(Stored records)
○ ○ ○ ○ ○ ○ ○

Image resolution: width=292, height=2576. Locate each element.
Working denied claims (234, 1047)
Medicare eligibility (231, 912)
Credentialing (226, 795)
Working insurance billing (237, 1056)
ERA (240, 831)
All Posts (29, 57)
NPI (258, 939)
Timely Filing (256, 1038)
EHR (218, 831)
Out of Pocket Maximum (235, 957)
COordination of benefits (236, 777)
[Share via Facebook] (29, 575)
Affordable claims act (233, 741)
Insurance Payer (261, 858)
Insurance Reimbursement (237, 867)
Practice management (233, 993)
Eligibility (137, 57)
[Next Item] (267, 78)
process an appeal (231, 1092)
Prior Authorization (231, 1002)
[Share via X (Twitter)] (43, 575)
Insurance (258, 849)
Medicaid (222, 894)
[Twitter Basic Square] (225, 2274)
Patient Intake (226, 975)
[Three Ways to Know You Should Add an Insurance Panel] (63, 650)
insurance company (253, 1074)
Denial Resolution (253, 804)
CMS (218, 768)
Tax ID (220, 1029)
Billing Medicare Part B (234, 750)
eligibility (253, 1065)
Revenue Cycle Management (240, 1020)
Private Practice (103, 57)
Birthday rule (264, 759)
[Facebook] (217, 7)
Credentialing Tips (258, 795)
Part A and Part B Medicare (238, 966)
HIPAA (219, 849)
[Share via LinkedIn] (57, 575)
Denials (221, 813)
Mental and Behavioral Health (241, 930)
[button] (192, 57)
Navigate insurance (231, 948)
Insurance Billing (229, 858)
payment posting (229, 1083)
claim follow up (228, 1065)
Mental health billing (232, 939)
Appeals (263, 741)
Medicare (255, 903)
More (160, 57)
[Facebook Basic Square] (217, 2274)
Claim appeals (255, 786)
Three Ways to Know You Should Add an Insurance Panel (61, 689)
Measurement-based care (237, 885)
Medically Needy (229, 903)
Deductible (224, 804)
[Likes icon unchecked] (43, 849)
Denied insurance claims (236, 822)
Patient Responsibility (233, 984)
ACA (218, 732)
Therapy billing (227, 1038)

○ ○ ○ ○ ○ ○ ○

● **Exercise goal**: From the line with "Claim appeals (255, 786)" through the final line of the records, return each line exactly. Leave out the rest.

● **Response box**:
Claim appeals (255, 786)
Three Ways to Know You Should Add an Insurance Panel (61, 689)
Measurement-based care (237, 885)
Medically Needy (229, 903)
Deductible (224, 804)
[Likes icon unchecked] (43, 849)
Denied insurance claims (236, 822)
Patient Responsibility (233, 984)
ACA (218, 732)
Therapy billing (227, 1038)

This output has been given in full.